Some emissions trading schemes give preference to local projects. For example, Tokyo's greenhouse gas emitters can purchase credits from outside Tokyo, but are limited in how many they can apply against their emissions.
What are the problems with the credit methods?
Lax verification for carbon-offset projects has been a problem for several schemes. For the credit-creating projects to be effective at reducing overall greenhouse-gas emissions, the scheme operators are supposed to approve only projects that would otherwise not have gone ahead. The auditor-general criticized the Alberta Department of Environment and Water for allowing carbon credits for emissions-reducing activities that have become common practice.
The Alberta report found a lack of standards for how agricultural credits were verified—not one of the credits the auditors checked could be confirmed. It also pointed out that there was no standardized, accurate method for measuring the emissions from oil-sands tailing ponds, which store contaminated water, clay, sand and bitumen from oil-sands processing.
Many opponents of emissions trading programmes also argue that companies are likely to purchase carbon offsets instead of reducing emissions by adopting new technologies or changing their operating practices.

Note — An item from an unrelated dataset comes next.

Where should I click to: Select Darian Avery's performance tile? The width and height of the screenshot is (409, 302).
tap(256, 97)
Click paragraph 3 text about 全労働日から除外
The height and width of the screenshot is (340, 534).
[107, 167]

How can carbon emissions trading schemes improve?
Discussions about how to improve emissions trading schemes have often focused on better measurement, reporting and verification. Better satellite technology, for example, could provide more accurate CO2 emissions measurements. In the case of Alberta, the auditor-general told the Department of Environment and Water that it had to offer better guidance to improve consistency in emissions estimates and project approvals, and provide proof that the measurements were being carried out appropriately.